Parts of the exercise:
1. Starting with "A Rasmussen poll" and going on through "tentacles are everywhere.", copy that part of the Brown and Whitman text with "giant octopus" substituted for "vampire squid".
2. In the Brown and Whitman text, how large a fine did Whitman and other eBay executives pay in 2005?

A Rasmussen poll released last week showed Brown now in the lead over Whitman, 44%-38%, with 9% undecided and 9% preferring others. A month ago, they were tied.  Brown has a narrow lead among male voters statewide and a slight edge with female voters. Brown’s actual numbers haven’t changed much, but Whitman negatives are up due to the heated Republican primary.


In a sure sign of the changing fortunes of Goldman Sachs, both Brown and Whitman are accusing the other of having ties to that now-embattled investment bank. Whitman was on their board several years ago until resigning after a controversy in which she got shares in IPOs managed by Goldman.  Jerry Brown’s sister Kathleen, currently is Senior Advisor for Public Finance, Western Region, for Goldman. If, in Matt Taibbi’s memorable phrase, Goldman Sachs is a “vampire squid,” then it appears their tentacles are everywhere.

 
Level The Playing Field, a partisan site, is attacking Whitman for having a few million in Goldman “vulture funds.” But she’s a billionaire, so these amounts are comparatively trivial. However, she and other eBay executives did pay a $3 million fine in 2005 for getting IPO shares in return for giving Goldman future business. 


Brown’s sister working in public finance for Goldman could indeed be problematic for him. There are already moves afoot for California municipalities to break such agreements based on allegedly onerous terms. In fact, the City of Oakland continued an interest rate swap with Goldman while Brown was mayor and just before his sister started working for them. It has cost the city millions of extra dollars. He says his sister doesn’t ask him for permission where to work. True, but given the current climate, perhaps questions about the influence of investment banks on politics should be part of the debate, rather than just using such accusations to draw blood from one’s opponent.

Information shown:
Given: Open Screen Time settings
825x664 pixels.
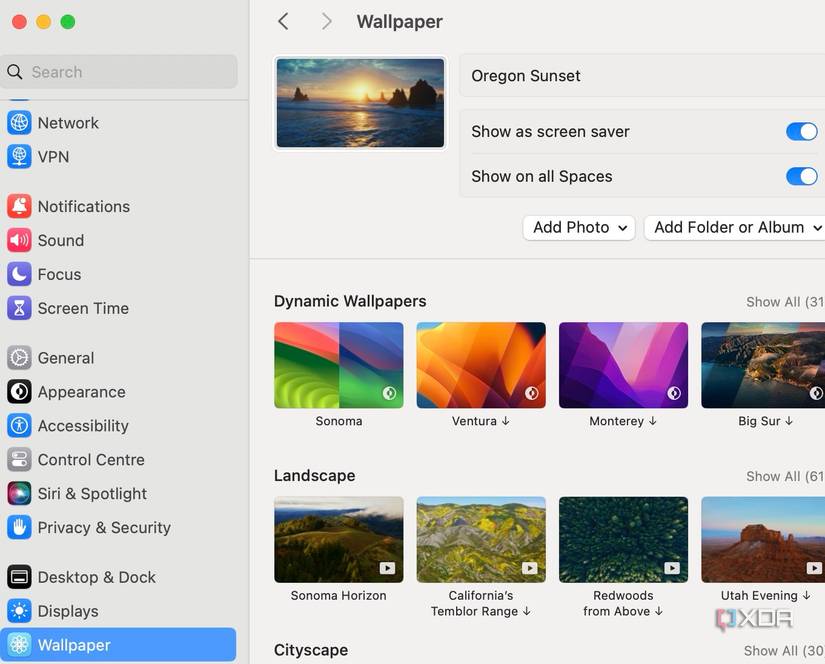Looking at the screenshot, I should pos(83,308).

Solutions to each task:
1.
A Rasmussen poll released last week showed Brown now in the lead over Whitman, 44%-38%, with 9% undecided and 9% preferring others. A month ago, they were tied.  Brown has a narrow lead among male voters statewide and a slight edge with female voters. Brown’s actual numbers haven’t changed much, but Whitman negatives are up due to the heated Republican primary.


In a sure sign of the changing fortunes of Goldman Sachs, both Brown and Whitman are accusing the other of having ties to that now-embattled investment bank. Whitman was on their board several years ago until resigning after a controversy in which she got shares in IPOs managed by Goldman.  Jerry Brown’s sister Kathleen, currently is Senior Advisor for Public Finance, Western Region, for Goldman. If, in Matt Taibbi’s memorable phrase, Goldman Sachs is a “giant octopus,” then it appears their tentacles are everywhere.

2. $3 million.